Tradition of reincarnation
The 14th Dalai Lama in his biography mentions that “Reincarnation is a phenomenon which should take place either through the voluntary choice of the concerned person or at least on the strength of his or her karma, merit and prayers. Therefore, the person who reincarnates has sole legitimate authority over where and how he or she takes rebirth and how that reincarnation is to be recognised.” But, the 14th Dalai Lama throws the issue of reincarnation back to followers of Tibetan Buddhism, he writes, “When I am about ninety, I will consult the high Lamas of the Tibetan Buddhist traditions, the Tibetan public, and other concerned people who follow Tibetan Buddhism, and re-evaluate whether the institution of the Dalai Lama should continue or not. On that basis, we will take a decision.

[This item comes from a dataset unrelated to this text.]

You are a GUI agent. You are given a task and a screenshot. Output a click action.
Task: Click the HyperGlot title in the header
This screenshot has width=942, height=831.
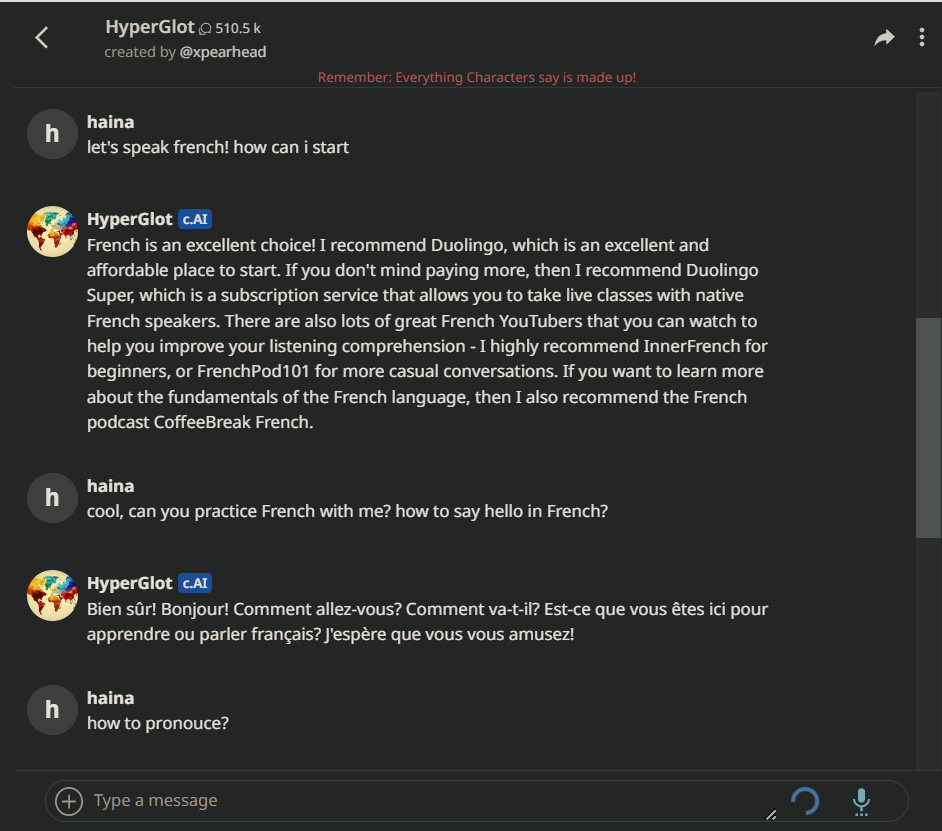pyautogui.click(x=150, y=27)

If it is decided that the reincarnation of the Dalai Lama should continue and there is a need for the Fifteenth Dalai Lama to be recognised, responsibility for doing so will primarily rest on the concerned officers of the Dalai Lama’s Gaden Phodrang Trust.”
On the procedures of who and how should the reincarnation process follow, the spiritual leader in his biography writes, “I shall leave clear written instructions about this [reincarnation]. Bear in mind that, apart from the reincarnation recognised through such legitimate methods, no recognition or acceptance should be given to a candidate chosen for political ends by anyone, including those in the People’s Republic of China.”
The spiritual leader, earlier this year, in an interview to Reuters, anticipated China’s interference in foisting his successor. “In future, in case you see two Dalai Lamas, one from here [India], a free country, [and] one chosen by Chinese, then nobody will trust, nobody will respect [the one chosen by China]. So that’s an additional problem for the Chinese! It’s possible, it can happen,” the 14th Dalai Lama was quoted as saying by Reuters.
Reiteration of claims
On August 7, President of the Tibetan government-in-exile Lobsang Sangay outrightly rejected the Chinese attempts to induct successor of the 14th Dalai Lama. Sangay took China head-on saying, “Look at the track record of the Chinese government, which has always vilified the present Dalai Lama.” He further asked, “Who will accept Chinese claims? How many Tibetans would follow a Chinese Dalai Lama?”
Sangay invoked the case of 11th Panchen Lama Gedhun Choekyi Nyima, saying, “If China plans to have two Dalai Lamas then he will be treated by Tibetans in the same way they treated Panchen Lama.”
Panchen Lama is considered to be a second-highest spiritual authority in Tibetan Buddhism after the Dalai Lama. On April 25, 1995, Gedhun C Nyima turned six and he was allegedly abducted by the Chinese government. Six months later to Gedhun’s abduction, China announced that it had found the ‘real’ reincarnation of Panchen Lama. A Tibetan boy Gyaltsen Norbu was declared as the 11th Panchen Lama. Norbu is a member of the Chinese People’s Political Consultative Conference (CPPCC), a top advisory body to China’s government. However, most of the Tibetans do not consider him to be the Panchen Lama and refer to him as ‘Panchen Zuma’ or ‘fake Panchen’.